Agé de 60 ans, José Antonio Kast a prononcé la formule de serment, déclarant : « Oui, je le jure », avant de recevoir l’écharpe présidentielle des mains des autorités présentes. Son investiture a attiré de nombreux dirigeants régionaux, témoignant de l’importance de cet événement tant sur le plan national qu’international.
Encadré par sa Première dame, Maria Pia Adriasola, M. Kast a quitté le Parlement à bord d’une Ford Galaxie décapotable, symbole d’une tradition marquée par le passé. Cette cérémonie s’inscrit dans un contexte où la droite détient une majorité au Parlement, permettant à M. Kast d’initier rapidement sa politique.
Lors de son discours, le nouveau président a promis que « les choses vont changer », inscrivant son mandat dans une dynamique de transformation.

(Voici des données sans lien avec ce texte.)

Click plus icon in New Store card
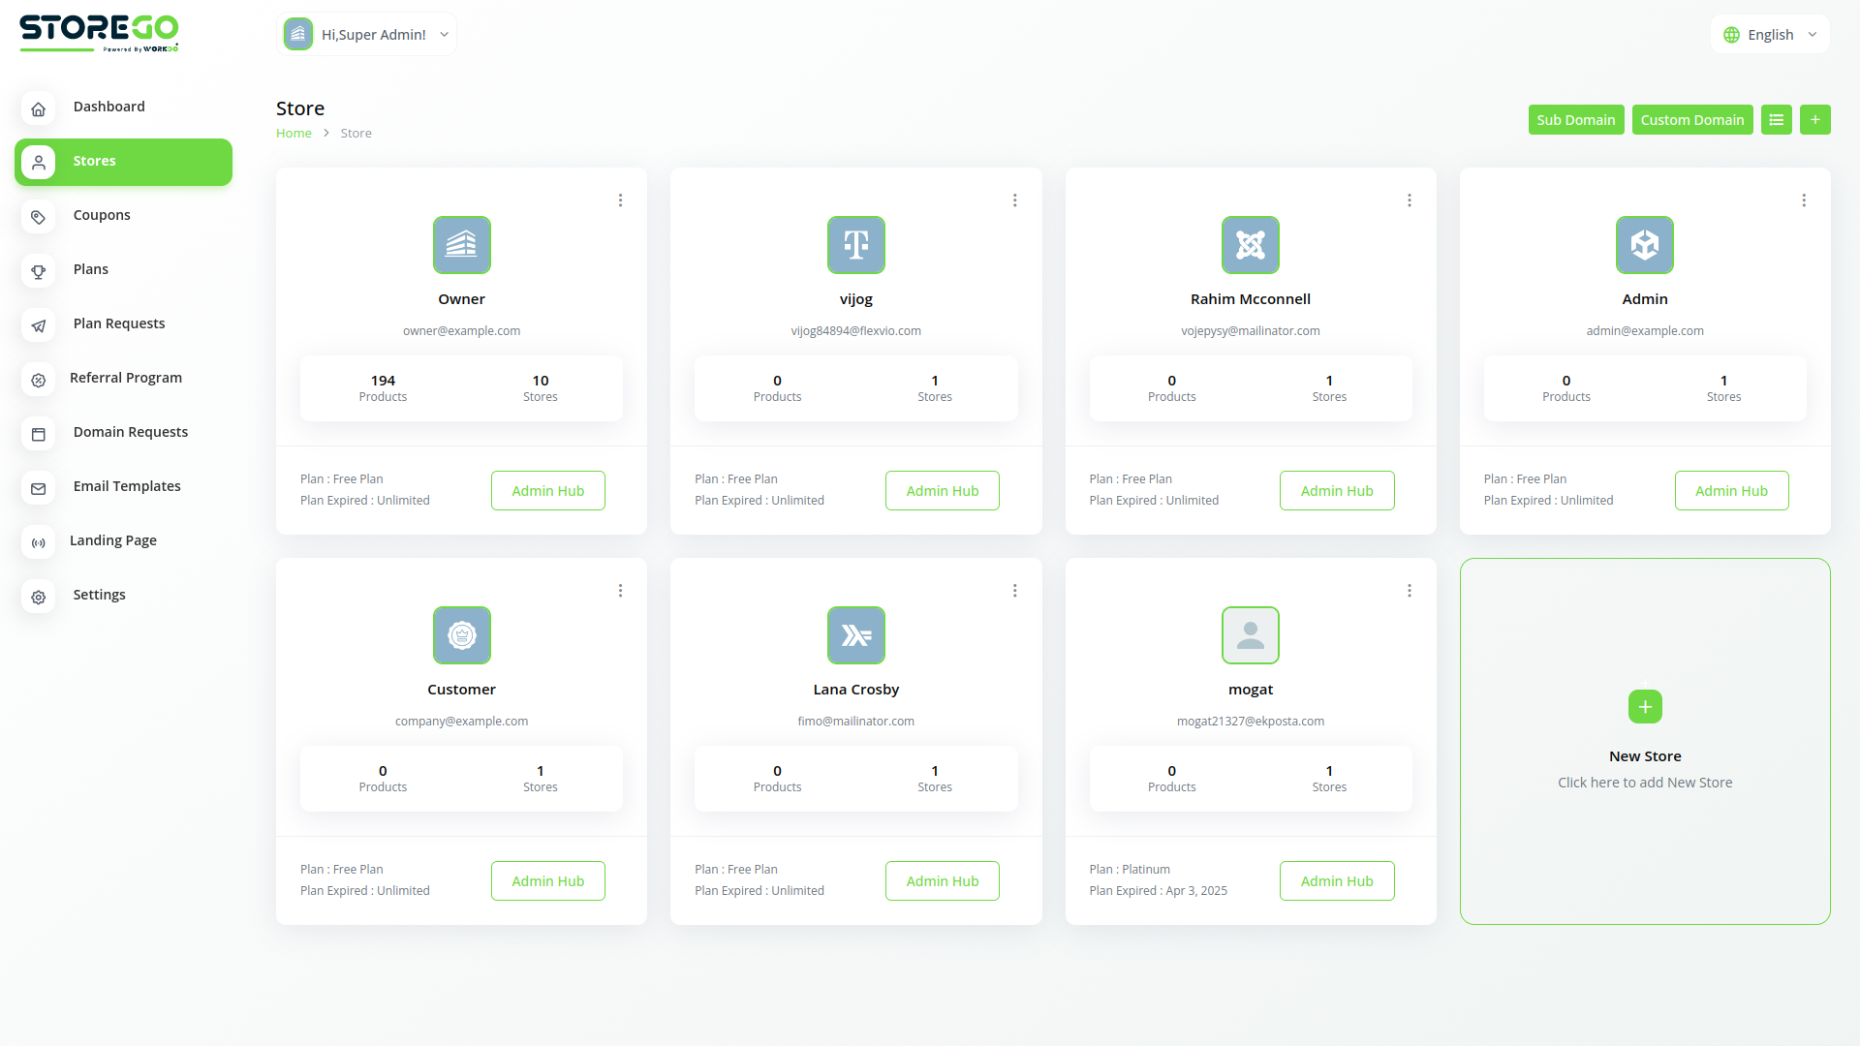 [1644, 707]
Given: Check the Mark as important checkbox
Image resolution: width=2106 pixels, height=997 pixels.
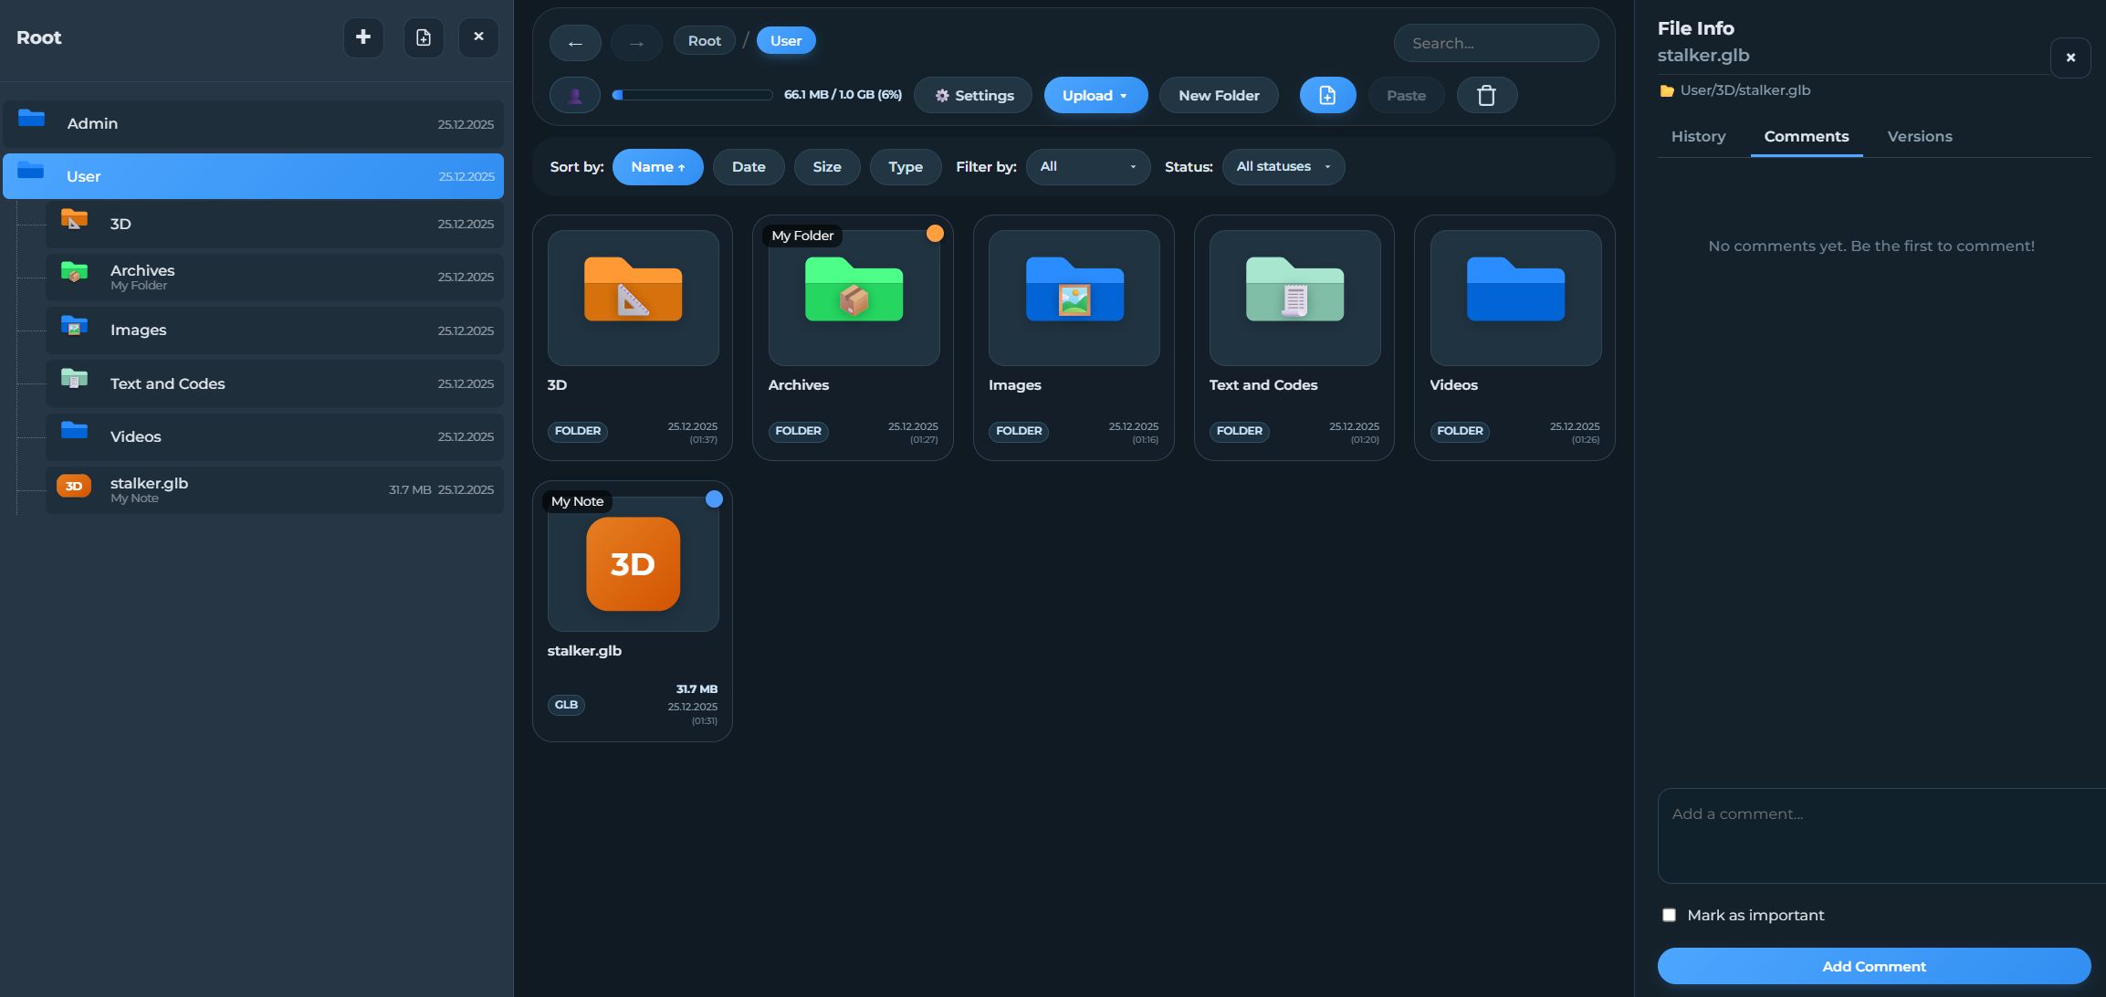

Son élection s’inscrit dans une tendance plus large en Amérique latine, où plusieurs gouvernements conservateurs ont émergé récemment, en écho à un climat politique marqué par des inquiétudes face à la criminalité et à l’immigration.
José Antonio Kast a remporté les élections présidentielles de décembre 2025, promettant de s’attaquer à des problématiques telles que la délinquance et l’immigration irrégulière. Son ascension a suscité des espoirs mais aussi des craintes parmi la population. José Miguel Uriona, un commerçant de Valparaíso, a déclaré : « J’ai bon espoir en Kast. Cela fait de nombreuses années que nous subissons beaucoup de vandalisme et de délinquance. »
Malgré la montée des inquiétudes face à la violence, le Chili demeure un des pays les plus sûrs d’Amérique latine, avec un taux d’homicides de 5,4 pour 100 000 habitants en 2025. Toutefois, l’analyste politique Rodrigo Arellano souligne que les problèmes structurels du pays nécessitent des solutions à long terme, et avertit que les attentes élevées des citoyens pourraient se retourner contre le nouveau président.
Un cabinet controversé
Le cabinet de José Antonio Kast, composé de 24 ministres, a déjà provoqué des réactions mitigées. Sa sélection inclut des individus ayant des liens avec l’ancien régime de Pinochet, notamment deux ex-avocats de celui-ci, ainsi qu’une militante anti-avortement qui dirigera le ministère de la Femme. Cette composition suscite des critiques de l’opposition, qui s’inquiète d’un manque d’expérience politique et de négociation.
Le politologue Alejandro Olivares a souligné que cette équipe pourrait rencontrer des difficultés à collaborer avec le Parlement, malgré la majorité de droite. De plus, M. Kast a mis fin à une tradition de passation de pouvoir cordiale, en affirmant que le processus de transition était clos, ce qui a pu créer des tensions dès le début de son mandat.
Des promesses à tenir
Sur le plan des politiques, José Antonio Kast a adopté un discours ferme sur l’immigration, ciblant les migrants sans papiers, principalement vénézuéliens. Il n’a cependant pas précisé ses méthodes pour expulser environ 340 000 personnes vivant illégalement au Chili, et ses promesses de réduire les dépenses publiques de 6 milliards de dollars sans affecter les aides sociales restent floues.
La situation politique et sociale au Chili est complexe, et les défis qui attendent le nouveau président sont nombreux. La manière dont José Antonio Kast gérera ces enjeux sera déterminante pour l’avenir du pays et la satisfaction des attentes de ses concitoyens.